Human-modified freshwater ecosystems
Human activities have profoundly altered freshwater ecosystems and their riparian zones, generating both ecological and public health risks. Terrestrial landscapes are increasingly drained by human-modified waterways, such as urban rivers, agricultural ponds, and wetland-based wastewater-treatment systems. Although some animal species thrive in these often polluted waters, they may facilitate the spread of harmful chemicals and pathogens to other wildlife, livestock, and ultimately humans. At the same time, pollution-driven loss of sensitive species disrupts food webs and can promote habitat generalist, low-conservation taxa, such as mosquito pests and invasive species.
Nature-based Solutions
Nature-based Solutions (NbS) are an increasingly adopted and cost-effective strategy for restoring freshwater ecosystems. NbS enhance water and habitat quality promoting natural ecosystem processes through planting vegetation and boosting populations of filter-feeding organisms. Compared with conventional wastewater-treatment systems, NbS offer a more affordable and sustainable alternative for many small and medium-sized communities with limited sanitation infrastructure. NbS also provide key ecological benefits, such as the creation of permanent aquatic habitats in semi-arid regions. For these reasons, a key topic of our research is to evaluate how NbS influence species, habitats, and ecological processes.
Our One-Health toolkit
We assess the ecological benefits and potential risks of NbS through a One Health lens, explicitly integrating biodiversity conservation interests and public health. Our approach uses multiple animal groups as bioindicators and examines responses across different levels of biological organization, from individuals to communities and food webs.

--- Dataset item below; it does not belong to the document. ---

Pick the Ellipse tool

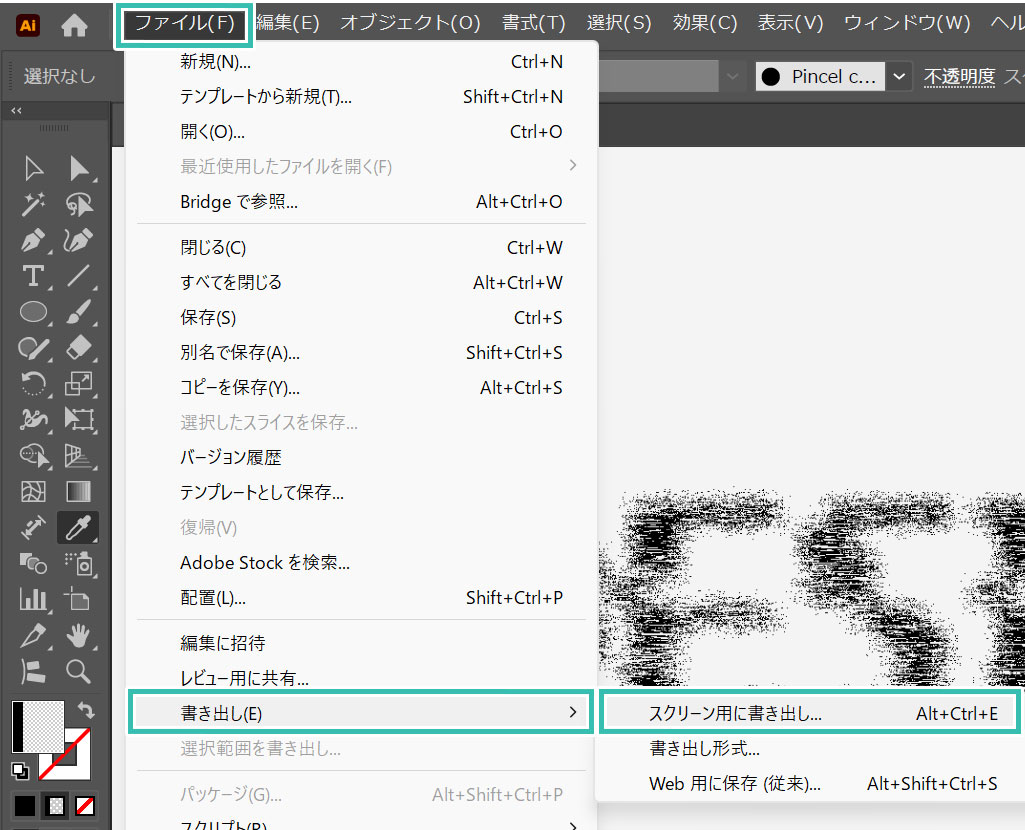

Initially focused on fish, our work now adopts a broader food-web perspective that includes microeukaryotes, crustaceans, and medically relevant insects, primarily mosquitoes. We employ an individual-scale assessment to detect sublethal effects arising from altered water properties or vegetation structure due to NbS implementation. We also conduct a community-scale assessment to evaluate ecosystem-wide responses and the potential implications for public health.
We focus primarily on microbial contamination (e.g., Escherichia coli and amoeba), excessive nutrient levels (e.g., nitrogen and phosphorus), and metals (e.g., mercury, lead, and arsenic), all of which remain major drivers of water degradation in urban and agricultural systems. We also investigate emerging contaminants and interactions within complex pollutant mixtures, which is key in the management of NbS under global change.
Examples of work done
1. Biology of tolerant animals. We investigated the biology of native generalist and invasive species, primarily fish, that thrive in altered freshwater environments. Through the analysis of biomarkers in these animals (e.g. blood parameters, parasite load, and tissue pollutant levels), we aimed to elucidate the mechanisms underlying their tolerance to pollution and the ecological and public health risks associated with the presence of these species in human-altered ecosystems.
2. Trophic cascades. We investigated the multitrophic impacts of altered basal resources (bottom-up control) and apex predators (top-down control) within both the aquatic and terrestrial components of freshwater ecosystems. We focused on understanding the taxonomic and functional shifts in animal communities driven by invasive plants, invasive fish, and inputs of agricultural and urban wastewaters.
3. Restoration and naturalization. We used our knowledge of animal biology, and of the trophic cascades driven by habitat-forming organisms like vegetation, to guide the naturalization of urban ponds, agricultural streams, and urban rivers. We focused on evaluating the success of restoration efforts by monitoring biodiversity patterns, pollutant pathways, and energy flow from basal resources to apex consumers .
4. New bioassays and biomarkers. We are exploring a multitrophic bioassay that more accurately reflects real-world ecological interactions compared to traditional single-species toxicity tests, and non-destructive sampling methods for assessing fish health, with the potential for application to other animal groups.
5. Aquarium hobby and trade. We evaluated the role of the pet trade as the primary source of invasive species in naturalised urban habitats. We also used knowledge gained from our background in the aquarium hobby to refine the use of fish and other aquatic animals as both bioindicators and key components of NbS.